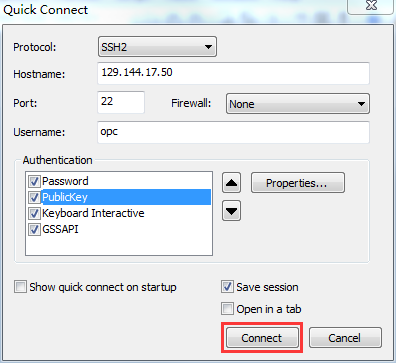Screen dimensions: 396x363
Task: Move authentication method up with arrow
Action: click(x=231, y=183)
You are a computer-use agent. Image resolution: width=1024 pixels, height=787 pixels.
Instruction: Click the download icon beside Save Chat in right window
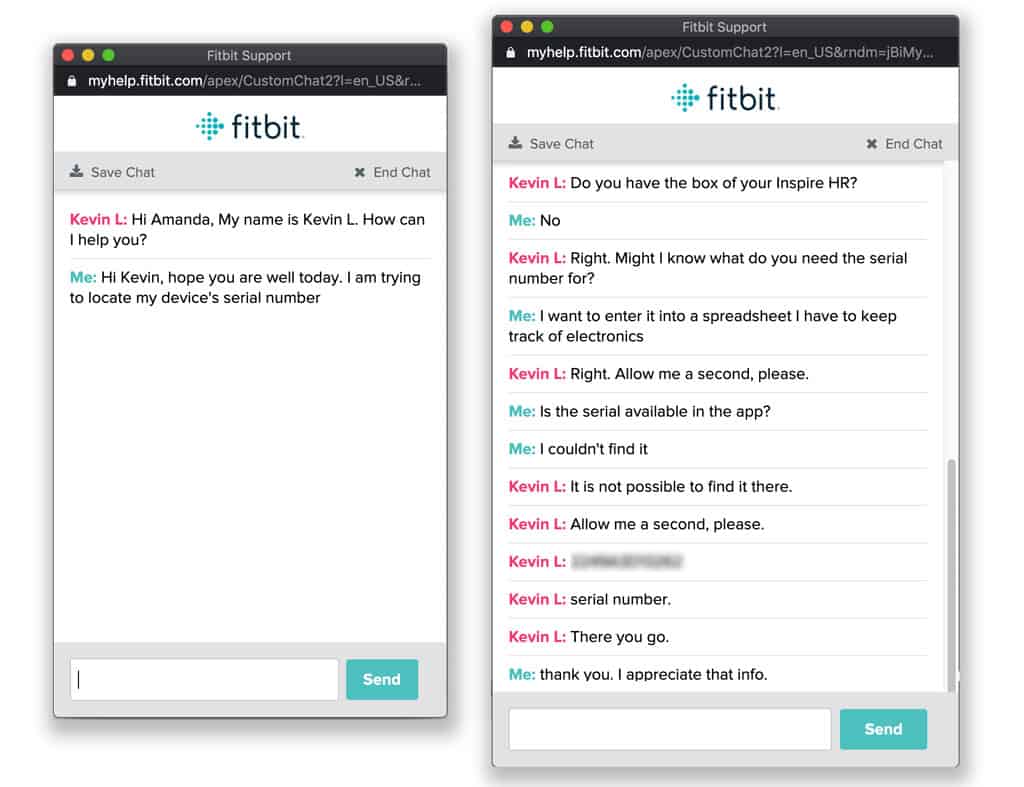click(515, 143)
--
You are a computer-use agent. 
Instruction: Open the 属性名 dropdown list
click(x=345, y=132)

◆ Your task: Extract from the data every line where "agent" shows up.

◆ Expected answer:
You are a computer-use agent. Image resolution: width=1024 pixels, height=787 pixels.
You are a computer-use agent. 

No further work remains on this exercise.